The Grainger Museum has recently accepted the donation of a collection of diaries owned by Ella Grainger, the Swedish artist, poet, and musician, and wife of Australian composer and pianist Percy Grainger. Born in 1889 in Stockholm, Ella Viola Ström moved to London as a teenager, studying painting at the Slade School of Art, then at Althin’s School of Painting in Stockholm, and at André Lhote’s studio in Paris. In 1926 she met Percy Grainger aboard a ship bound for Australia. The couple were married two years later in an extravagant ceremony at the Hollywood Bowl during a concert of Grainger’s compositions and in front of an audience of over 15,000 people.
While Ella’s diaries are small in size—each measuring only 7 to 10cm in length—they provide fascinating but brief glimpses into day-to-day activities, from the year before she met Percy, to the final year of his life. Although some entries are only a few words long, in both English and Swedish, they detail significant events, travel, addresses, quotes and frequent entries regarding who she dined with and where. Other personal information about herself and those she met, including many significant artists, musicians and writers of the day are accompanied by stamps, newspaper clippings and small photographs, revealing her daily experience over a period of thirty-five years.

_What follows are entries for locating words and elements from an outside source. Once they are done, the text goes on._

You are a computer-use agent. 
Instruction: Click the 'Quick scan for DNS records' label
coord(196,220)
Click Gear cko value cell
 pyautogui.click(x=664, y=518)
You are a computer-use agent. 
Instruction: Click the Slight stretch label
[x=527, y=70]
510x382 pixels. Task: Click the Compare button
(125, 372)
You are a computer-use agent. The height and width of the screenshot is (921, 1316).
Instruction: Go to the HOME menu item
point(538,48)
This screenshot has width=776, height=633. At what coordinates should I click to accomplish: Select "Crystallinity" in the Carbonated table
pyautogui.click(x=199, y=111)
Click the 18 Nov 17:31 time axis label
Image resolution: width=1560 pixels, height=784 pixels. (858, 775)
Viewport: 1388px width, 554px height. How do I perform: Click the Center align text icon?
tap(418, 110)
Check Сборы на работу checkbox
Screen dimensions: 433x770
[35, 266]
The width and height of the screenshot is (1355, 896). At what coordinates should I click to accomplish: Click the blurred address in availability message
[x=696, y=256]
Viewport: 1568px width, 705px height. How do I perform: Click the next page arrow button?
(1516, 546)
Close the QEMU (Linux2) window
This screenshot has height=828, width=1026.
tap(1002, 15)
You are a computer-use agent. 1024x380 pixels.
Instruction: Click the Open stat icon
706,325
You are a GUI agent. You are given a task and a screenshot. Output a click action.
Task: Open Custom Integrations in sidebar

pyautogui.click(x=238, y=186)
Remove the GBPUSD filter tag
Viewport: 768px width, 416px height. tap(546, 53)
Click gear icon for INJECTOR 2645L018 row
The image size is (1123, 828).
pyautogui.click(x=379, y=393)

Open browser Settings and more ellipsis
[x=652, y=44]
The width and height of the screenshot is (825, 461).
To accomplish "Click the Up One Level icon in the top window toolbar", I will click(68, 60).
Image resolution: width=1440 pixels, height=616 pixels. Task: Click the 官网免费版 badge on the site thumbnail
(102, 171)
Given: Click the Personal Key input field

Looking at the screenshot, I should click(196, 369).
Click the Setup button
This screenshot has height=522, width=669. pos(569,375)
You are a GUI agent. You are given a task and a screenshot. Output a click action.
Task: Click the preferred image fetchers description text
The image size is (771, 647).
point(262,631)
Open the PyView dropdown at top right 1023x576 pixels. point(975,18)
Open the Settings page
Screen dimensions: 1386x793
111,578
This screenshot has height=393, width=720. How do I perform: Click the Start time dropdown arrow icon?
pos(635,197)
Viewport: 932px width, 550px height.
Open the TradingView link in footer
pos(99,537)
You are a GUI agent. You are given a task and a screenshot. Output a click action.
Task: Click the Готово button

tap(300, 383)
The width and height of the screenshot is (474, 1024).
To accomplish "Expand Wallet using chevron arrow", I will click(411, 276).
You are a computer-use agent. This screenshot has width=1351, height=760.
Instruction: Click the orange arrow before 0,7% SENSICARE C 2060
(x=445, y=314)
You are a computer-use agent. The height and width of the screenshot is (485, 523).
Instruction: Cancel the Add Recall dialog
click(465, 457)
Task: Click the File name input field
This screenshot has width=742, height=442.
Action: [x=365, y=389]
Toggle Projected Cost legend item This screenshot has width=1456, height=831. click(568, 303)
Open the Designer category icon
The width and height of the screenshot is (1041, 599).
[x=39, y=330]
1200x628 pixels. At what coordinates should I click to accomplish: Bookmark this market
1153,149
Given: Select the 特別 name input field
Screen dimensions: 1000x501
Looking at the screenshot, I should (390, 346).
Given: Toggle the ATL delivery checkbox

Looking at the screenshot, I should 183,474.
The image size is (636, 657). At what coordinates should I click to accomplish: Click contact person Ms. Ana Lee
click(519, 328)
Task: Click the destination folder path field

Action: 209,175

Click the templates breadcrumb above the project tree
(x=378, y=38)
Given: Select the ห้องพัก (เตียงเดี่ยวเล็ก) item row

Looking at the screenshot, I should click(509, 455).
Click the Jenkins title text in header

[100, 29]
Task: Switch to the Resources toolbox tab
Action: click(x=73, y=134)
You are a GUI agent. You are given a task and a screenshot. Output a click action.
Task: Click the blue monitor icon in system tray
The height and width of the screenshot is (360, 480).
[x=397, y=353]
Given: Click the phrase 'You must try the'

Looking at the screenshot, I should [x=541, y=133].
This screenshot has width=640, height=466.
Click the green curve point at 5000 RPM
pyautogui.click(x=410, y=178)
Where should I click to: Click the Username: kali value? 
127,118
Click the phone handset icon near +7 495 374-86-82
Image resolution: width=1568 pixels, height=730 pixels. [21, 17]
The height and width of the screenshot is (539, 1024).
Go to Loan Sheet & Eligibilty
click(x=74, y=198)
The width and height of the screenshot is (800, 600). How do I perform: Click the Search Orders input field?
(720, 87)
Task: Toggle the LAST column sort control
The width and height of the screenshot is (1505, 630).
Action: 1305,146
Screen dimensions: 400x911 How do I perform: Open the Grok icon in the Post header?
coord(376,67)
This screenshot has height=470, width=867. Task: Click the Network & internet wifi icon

The final diary from 1960 has the words ‘A BAD YEAR’ handwritten in red pencil on title page, noting the ongoing illness of Percy and her daughter Elsie.
The donation arrived from estate of Bill Fitzwater, an Australian filmmaker known for his innovative work with the ABC and BBC. After making a documentary about Grainger in the mid-1960s, Fitzwater had been given the diaries by Ella herself on the understanding that they would eventually find their way to the Grainger Museum. Fitzwater used the diaries in his research for a future, and sadly unrealised, feature film titled Rose-Ella-Percy, which tells the story of Grainger’s complex relationships with both Ella, and his mother Rose.
The diaries are currently undergoing conservation treatments and cataloguing and will be available for researchers to view later in the year.
We thank Virginia Fitzwater for this generous donation.